The most beautiful girl in the world

I was best man at a wedding a few years ago. The Bride was lovely as brides tend to be – we had seen her but the groom hadn’t and the other grooms men kept saying to him how lucky he was and how stunning she looked in her lovely wedding gown.

I saw a great opening to raise a point on an issue I had been taught and what is in my opinion vital for every married man to know. So I asked him, to the hearing of the other 6 men present, “What would you do if when she’s walking down the aisle you spot from the corner of your eye, a woman who by your standards is more beautiful than your bride?” I knew my guys specs, and so I painted him a picture. Fair. 32DD. Enough clevage to catch your attention but not so much as to make you gawk. Hourglass. Snatched waist. Glorious booty. 6 inch heels.

You see, it is not inconceivable that on the day you choose to marry the most beautiful girl you’ve ever met, that there happens to be in the crowd, a woman more beautiful than she. Beauty and all the other superlatives of life are notoriously difficult to measure, for as soon as you think youve found a Bill Gates, along comes Jeff Bezos, and then Rockefeller and then Mansa Musa.

I pose the same question here today. You’re marrying Bey but Keri is in the audience, looking peng, or let’s say you’re marrying Lupita but Kelly Rowland is looking juicy on the front row? What do you do?

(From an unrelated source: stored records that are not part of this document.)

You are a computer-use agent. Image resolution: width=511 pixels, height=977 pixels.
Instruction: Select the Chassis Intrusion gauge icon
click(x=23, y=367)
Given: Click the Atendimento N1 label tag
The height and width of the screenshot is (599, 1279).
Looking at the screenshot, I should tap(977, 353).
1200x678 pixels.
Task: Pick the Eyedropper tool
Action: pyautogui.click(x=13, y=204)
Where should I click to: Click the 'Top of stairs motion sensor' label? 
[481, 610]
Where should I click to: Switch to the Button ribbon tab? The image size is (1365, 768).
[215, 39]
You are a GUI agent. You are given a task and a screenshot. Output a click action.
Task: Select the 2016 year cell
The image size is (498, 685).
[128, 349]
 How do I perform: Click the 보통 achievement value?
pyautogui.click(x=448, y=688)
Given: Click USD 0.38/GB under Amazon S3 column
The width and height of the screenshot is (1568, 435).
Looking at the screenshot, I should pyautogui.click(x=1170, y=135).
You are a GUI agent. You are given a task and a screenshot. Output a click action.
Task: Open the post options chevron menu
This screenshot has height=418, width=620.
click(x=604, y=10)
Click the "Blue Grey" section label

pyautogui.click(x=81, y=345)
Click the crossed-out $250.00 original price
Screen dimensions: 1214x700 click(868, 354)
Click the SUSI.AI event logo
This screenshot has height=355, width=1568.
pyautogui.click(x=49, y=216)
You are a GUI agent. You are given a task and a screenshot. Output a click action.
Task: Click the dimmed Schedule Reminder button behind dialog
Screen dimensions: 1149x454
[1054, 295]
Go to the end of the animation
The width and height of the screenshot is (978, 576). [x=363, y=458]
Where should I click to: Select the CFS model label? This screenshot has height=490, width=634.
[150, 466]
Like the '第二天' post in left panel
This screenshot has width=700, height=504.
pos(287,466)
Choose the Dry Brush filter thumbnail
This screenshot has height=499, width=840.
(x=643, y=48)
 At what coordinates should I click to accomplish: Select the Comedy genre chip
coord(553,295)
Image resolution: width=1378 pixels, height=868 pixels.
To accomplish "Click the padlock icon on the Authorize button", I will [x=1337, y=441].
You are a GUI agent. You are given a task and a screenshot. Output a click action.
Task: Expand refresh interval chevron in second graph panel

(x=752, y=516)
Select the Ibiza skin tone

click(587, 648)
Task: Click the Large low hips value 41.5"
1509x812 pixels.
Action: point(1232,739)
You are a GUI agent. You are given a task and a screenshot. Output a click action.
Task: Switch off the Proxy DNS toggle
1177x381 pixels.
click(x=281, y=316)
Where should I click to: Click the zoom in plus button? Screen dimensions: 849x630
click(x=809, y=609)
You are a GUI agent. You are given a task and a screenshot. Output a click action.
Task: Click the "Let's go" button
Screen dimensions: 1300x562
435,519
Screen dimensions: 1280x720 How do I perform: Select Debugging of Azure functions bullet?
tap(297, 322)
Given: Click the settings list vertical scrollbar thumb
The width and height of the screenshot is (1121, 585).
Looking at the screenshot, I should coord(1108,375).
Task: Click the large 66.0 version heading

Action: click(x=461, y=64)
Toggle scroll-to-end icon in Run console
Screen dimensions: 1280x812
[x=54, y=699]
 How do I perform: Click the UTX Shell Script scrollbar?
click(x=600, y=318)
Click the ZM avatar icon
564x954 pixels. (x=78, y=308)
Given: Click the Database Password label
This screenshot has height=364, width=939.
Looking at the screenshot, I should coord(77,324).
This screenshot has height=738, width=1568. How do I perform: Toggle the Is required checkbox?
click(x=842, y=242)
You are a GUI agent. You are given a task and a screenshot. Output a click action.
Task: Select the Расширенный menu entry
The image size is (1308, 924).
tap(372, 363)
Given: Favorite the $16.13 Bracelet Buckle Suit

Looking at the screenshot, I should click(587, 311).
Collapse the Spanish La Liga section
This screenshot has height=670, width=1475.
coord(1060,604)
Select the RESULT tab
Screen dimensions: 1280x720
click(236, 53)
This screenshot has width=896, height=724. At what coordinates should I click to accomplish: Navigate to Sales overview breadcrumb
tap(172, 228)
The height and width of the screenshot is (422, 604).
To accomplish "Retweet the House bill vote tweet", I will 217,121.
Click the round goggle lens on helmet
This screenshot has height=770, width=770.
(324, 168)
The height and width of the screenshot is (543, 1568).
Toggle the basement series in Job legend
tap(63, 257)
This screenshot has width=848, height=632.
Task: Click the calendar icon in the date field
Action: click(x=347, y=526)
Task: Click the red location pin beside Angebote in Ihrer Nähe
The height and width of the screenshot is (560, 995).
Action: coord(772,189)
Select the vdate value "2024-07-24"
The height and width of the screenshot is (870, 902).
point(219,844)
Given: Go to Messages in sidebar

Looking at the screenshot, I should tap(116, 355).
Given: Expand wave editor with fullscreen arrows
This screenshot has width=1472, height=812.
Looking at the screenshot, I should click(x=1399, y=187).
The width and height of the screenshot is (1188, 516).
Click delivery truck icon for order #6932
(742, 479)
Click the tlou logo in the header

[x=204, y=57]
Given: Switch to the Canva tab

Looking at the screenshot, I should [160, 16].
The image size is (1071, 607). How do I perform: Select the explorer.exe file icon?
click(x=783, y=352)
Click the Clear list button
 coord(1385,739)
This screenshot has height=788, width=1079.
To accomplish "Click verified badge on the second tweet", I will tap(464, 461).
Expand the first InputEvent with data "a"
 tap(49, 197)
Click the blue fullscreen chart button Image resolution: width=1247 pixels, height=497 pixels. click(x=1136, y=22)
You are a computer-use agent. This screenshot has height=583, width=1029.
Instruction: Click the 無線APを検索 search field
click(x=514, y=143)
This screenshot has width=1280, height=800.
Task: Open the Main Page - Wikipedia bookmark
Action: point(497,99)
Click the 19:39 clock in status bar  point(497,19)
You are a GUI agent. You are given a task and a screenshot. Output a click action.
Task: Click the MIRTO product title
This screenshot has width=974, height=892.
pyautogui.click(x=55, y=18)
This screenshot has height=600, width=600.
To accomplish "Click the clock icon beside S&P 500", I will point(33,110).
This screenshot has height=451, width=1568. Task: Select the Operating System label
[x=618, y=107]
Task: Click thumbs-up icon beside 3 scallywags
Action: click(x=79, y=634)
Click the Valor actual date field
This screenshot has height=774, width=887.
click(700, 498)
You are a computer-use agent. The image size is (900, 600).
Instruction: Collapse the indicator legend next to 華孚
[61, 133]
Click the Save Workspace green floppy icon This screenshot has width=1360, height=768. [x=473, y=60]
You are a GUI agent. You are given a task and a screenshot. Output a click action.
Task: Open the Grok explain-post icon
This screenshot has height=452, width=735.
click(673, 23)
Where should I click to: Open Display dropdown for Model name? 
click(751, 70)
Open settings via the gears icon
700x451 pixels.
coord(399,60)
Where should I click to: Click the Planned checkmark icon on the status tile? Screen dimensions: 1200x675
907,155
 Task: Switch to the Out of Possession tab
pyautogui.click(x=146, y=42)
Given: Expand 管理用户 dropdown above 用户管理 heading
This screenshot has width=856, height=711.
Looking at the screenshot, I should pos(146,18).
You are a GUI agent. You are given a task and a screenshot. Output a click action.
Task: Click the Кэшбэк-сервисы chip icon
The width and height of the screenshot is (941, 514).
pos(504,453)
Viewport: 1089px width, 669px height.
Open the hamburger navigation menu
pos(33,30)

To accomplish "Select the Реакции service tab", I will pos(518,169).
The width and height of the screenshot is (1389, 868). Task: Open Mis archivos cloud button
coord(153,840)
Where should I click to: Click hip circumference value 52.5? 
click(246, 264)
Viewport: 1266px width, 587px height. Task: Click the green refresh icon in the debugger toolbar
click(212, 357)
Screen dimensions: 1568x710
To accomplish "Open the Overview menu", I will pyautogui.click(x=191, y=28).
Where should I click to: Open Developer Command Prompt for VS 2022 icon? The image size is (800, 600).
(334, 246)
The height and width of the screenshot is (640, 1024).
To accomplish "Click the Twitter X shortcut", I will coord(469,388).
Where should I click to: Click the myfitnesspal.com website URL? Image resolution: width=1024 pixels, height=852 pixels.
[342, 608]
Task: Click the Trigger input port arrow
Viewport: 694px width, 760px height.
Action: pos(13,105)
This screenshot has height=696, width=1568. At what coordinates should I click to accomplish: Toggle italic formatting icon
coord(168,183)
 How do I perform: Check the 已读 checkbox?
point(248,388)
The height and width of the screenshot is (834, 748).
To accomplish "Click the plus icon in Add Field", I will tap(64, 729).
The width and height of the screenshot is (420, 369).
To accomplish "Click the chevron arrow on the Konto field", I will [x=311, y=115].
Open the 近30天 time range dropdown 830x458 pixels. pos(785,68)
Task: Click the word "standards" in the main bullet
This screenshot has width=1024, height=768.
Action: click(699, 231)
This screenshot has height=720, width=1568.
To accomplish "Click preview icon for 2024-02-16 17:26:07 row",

Gentlemen, if there is one truth we as men must accept, it is that you cannot marry the most beautiful woman in the world, for no sooner had you found her and married her, an even preetier woman will appear

Whatever rocks your boat, be rest assured that your wife cannot be the sole preserve of that thing. Like onyx black skin or a flawless caramel complexion? There’s always someone somewhere who’s darker or fairer. Like an ample derrière or a buxom décolletage ? There’s always one bigger or rounder or curvier

So what is a man to do?
Here’s what.
We must recognise that external beauty is useful for one thing. To draw us close enough to get to know the real person inside, and just like wrapping paper we must be willing to treasure the gift with which it was wrapped more than the paper itself

Reminds me of Christmas day as a kid when my mum would wrap all our presents in colourful Christmas paper. She would have asked us all year what we wanted and if we were good we knew we would get it. So what if my sisters Christmas present was wrapped in a paper that was nicer than mine? I don’t want her gift. Under her lovely paper was a Barbie set. Mine had something I’d been asking for through out the year and it was finally here! A MICROSCOPE!!!